Look at that tiny lil smile! Initial intention here was for her to have a neutral-but-interested expression here. I wanted to save Nix’s first onscreen smile for later, which we’ll get to, and I liked her being a lil more inscrutable at this time still. But… when drawing her mouth, this tiny smile emerged from the lines I was drawing and deleting, and it struck me as a real nice touch for the page. This’ll happen to me sometimes, I’ll add a detail that was maybe unintended, maybe a ever so slightly “out of character” for lack of a better term, but it adds so much depth to the scene that I just can’t leave it out.

Peri Ponders:

I never realized that Nix’s smile here was a serendipitous accident. Truly, I can’t imagine this page without it. It lends her so much humanity after we’ve seen her be nothing but silent and stoic all chapter. Just goes to show–sometimes what a story needs most is only revealed during the act of its creation! And that’s why sometimes you just have to dive in and start makin’ stuff :)

Page 018 - Last Man Standing

I really liked the bit of delicate, little Nix starting up her videogame and it’s just indiscriminate wanton murder. I don’t know if the bit lands as well as I’d hoped but it’s there, in my heart.

In any case, who cares about that. Time for CLIFF MASON, BABYYY

Peri Hoots and Hollers:

CLIFF MASON, BAY-BEEEEEEEEEEEEEEEE

The name “Cliff Mason” was a Rhys original, predating Foreach by a long shot. Rhys liked coming with cheesy names for hardboiled action heroes, Cliff Mason was one of a suite. After coming up with the Foreach character, I requested to use one of his prized actionguy names here, on the principle of if not here, then when?

The design of his suit was a process. Actually hey, let’s bring up some old concept art courtesy of Rhys:

These were some earlier iterations on the suit, much more detailed. You can see a skeleton theme on the light strips here– this is in reference to an earlier version of Rex, who would have been a skeleton-ghost. A bit of history!

As time went on, we refined the design. Rhys changed the shapes on the light strips to match the current Rex design, and then I eventually simplified a lot of the shapes involved in the suit to be easier to draw in large quantities. The silhouette changed a bit to be less top heavy, mostly in the change from a fishbowl helmet to something more form fitting. 

As fun a look as the fishbowl helm is… I felt like you shouldn’t be able to see Cliff’s entire head while he’s fighting, especially after we decided on the long hair for him, and an opaque fishbowl just didn’t feel very “action hero”.Part of my thinking here was startlingly short term. I wanted Cliff’s long, luscious locks to be a reveal that hits a few pages after his introduction, so I could stagger out the reveals of Cliff’s elements as a character. On this first page, I don’t want you to know he’s a complicated guy under there– I want you to see the soldier, and only the soldier.

**Data extracts**
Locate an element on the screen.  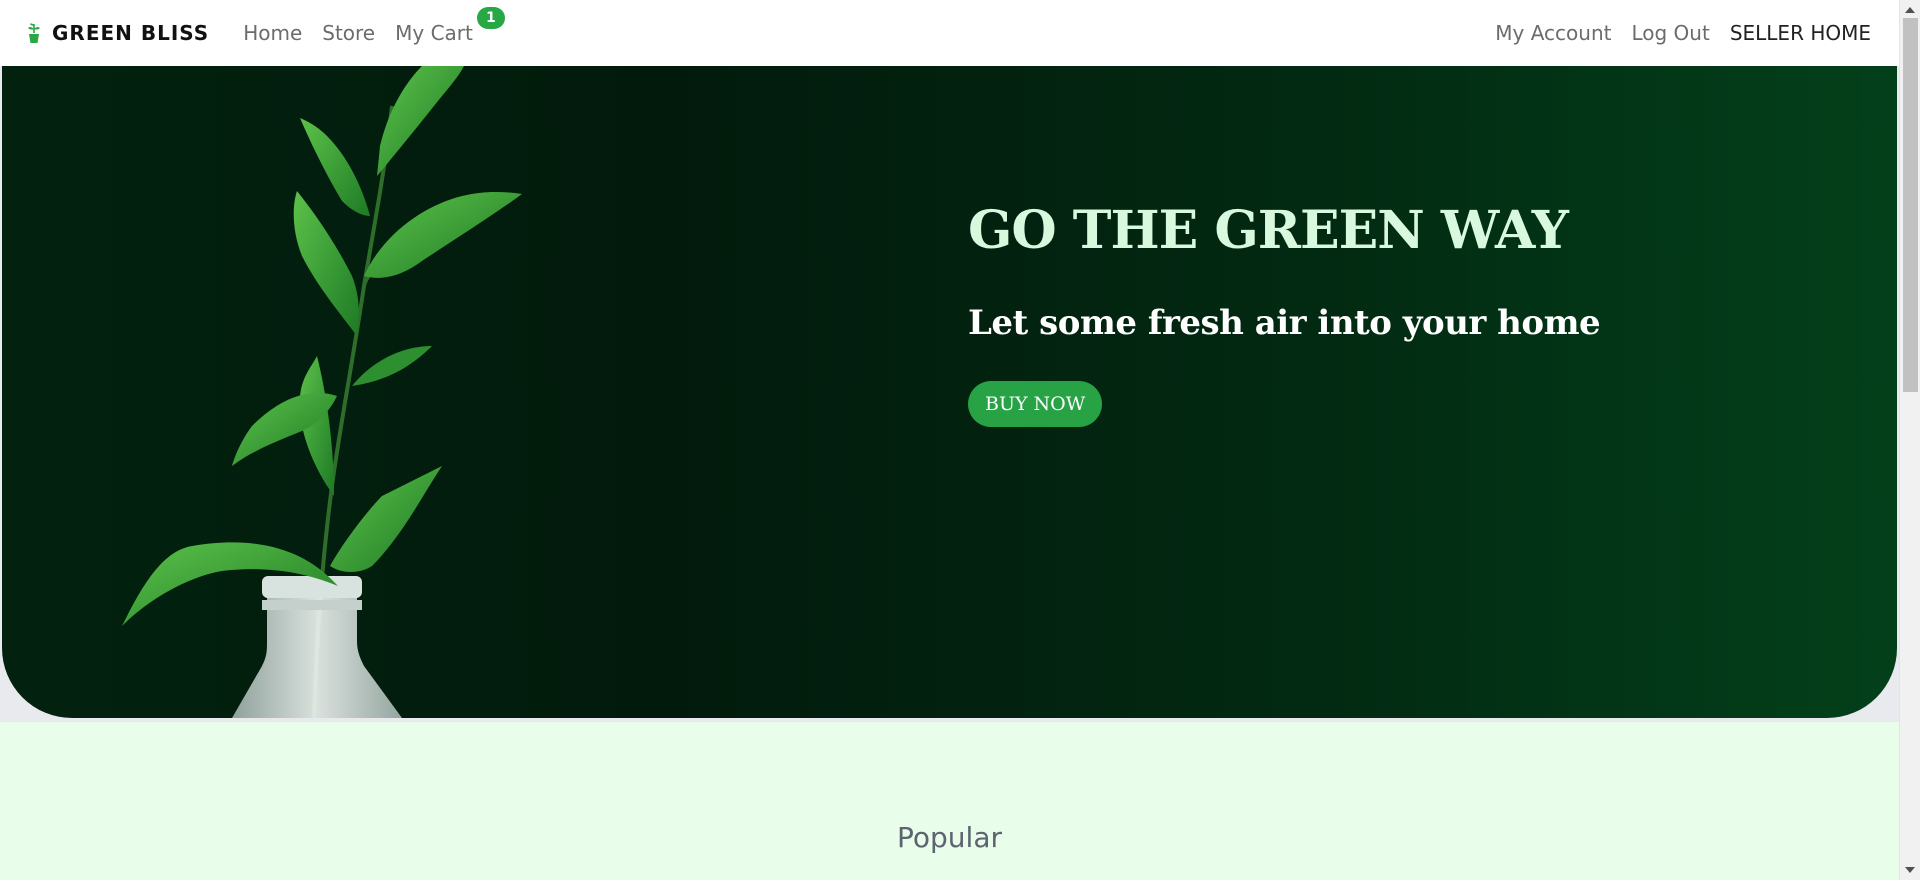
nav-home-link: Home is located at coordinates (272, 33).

...

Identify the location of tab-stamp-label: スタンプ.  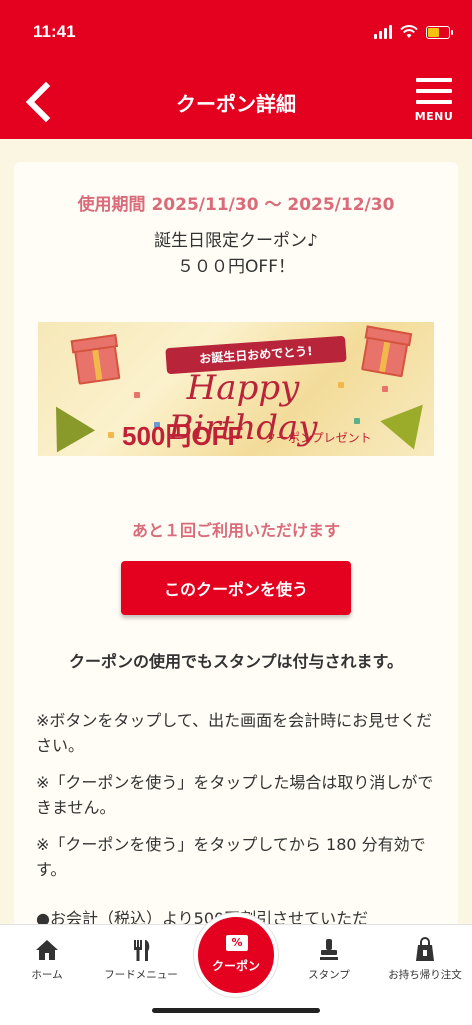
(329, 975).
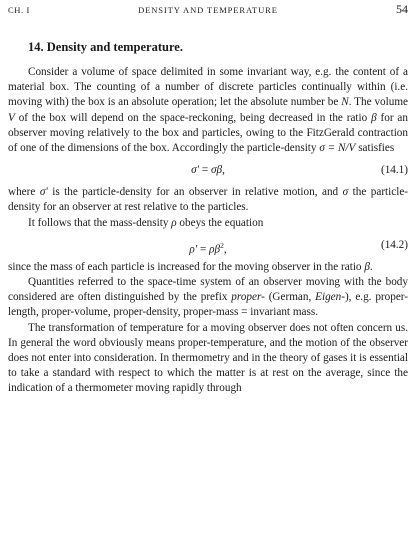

**Questions**
1. Answer these questions about the comic commentary above:
(a) What expression was first intended for Nix before the small smile appeared?
(b) Who came up with the name "Cliff Mason"?
(c) What type of helmet did the suit have before it was replaced with something more form fitting?
2. Carry the comic commentary forward from its final sentence.

**Results**
1.
(a) A neutral-but-interested expression.
(b) Rhys.
(c) A fishbowl helmet.

2.
(Also. Let’s be real: a head-concealing helmet is a lot easier to draw.)

So, then, what should his helmet look like? I took a few cracks at it.

Here’s a version that would have had his whole face out. That way he can still be expressive, but there’s still hidden aspects in there. Frankly, though, this one I just couldn’t get to look right. It was hard to figure out how his head should be positioned in there! Even looking at this I cringe a bit because the connection between his head and neck there is jank as hell, and I woulda been wrestling with this every time I drew Cliff. Augh! I wanted to make it easier on myself, so attempt two:

It occurred to me that all the best spacesuit shooterguys have some kind of iconic silhouette to their helmet. Master Chief has that cap brim thing hanging over his visor, Samus Aran has a wide ovoid thing with those bumps on the side and the triangle bottom… I wanted something like that for our man, so I wouldn’t just feel like a totally generic spaceman. My first try at that was this samurai helmet style V-shape thing he’s got stapled to his forehead. An alright first attempt, but it’s not great, maybe a little too tacked on.

What I went with was a Peri suggestion: antennae!

The idea here was they were meant to sorta evoke Rex’s pointy dog ears… But more importantly, they did a good job of giving him a unique shape, and that’s what I was after for the character. Naturally, I also de-rounded the top of his head to make him look less Bald. That’s an important consideration for helmet guys.

Peri Pesters:

Don’t let Lum fool you. The helmet looking like pointy dog ears was VERY important.

The decisions I made with the helmet here did have an impact on the range of expressions Cliff is able to show. Something I figured out awhile ago is that covering different parts of a characters’ face will have an impact on their emotional range– eyes by themselves convey a different range to mouths by themselves convey a different range to both. Cutting off his mouth here means there are emotions he’ll struggle to convey when his helmet’s on: he can’t laugh, he can’t grimace, he can’t yell. Fortunately, these are all emotions that aren’t a huge part of Cliff’s toolkit, so we can do without them. Compare with a character like Sunny– she would really struggle to convey the emotions she needs to if she couldn’t open those chompers wide!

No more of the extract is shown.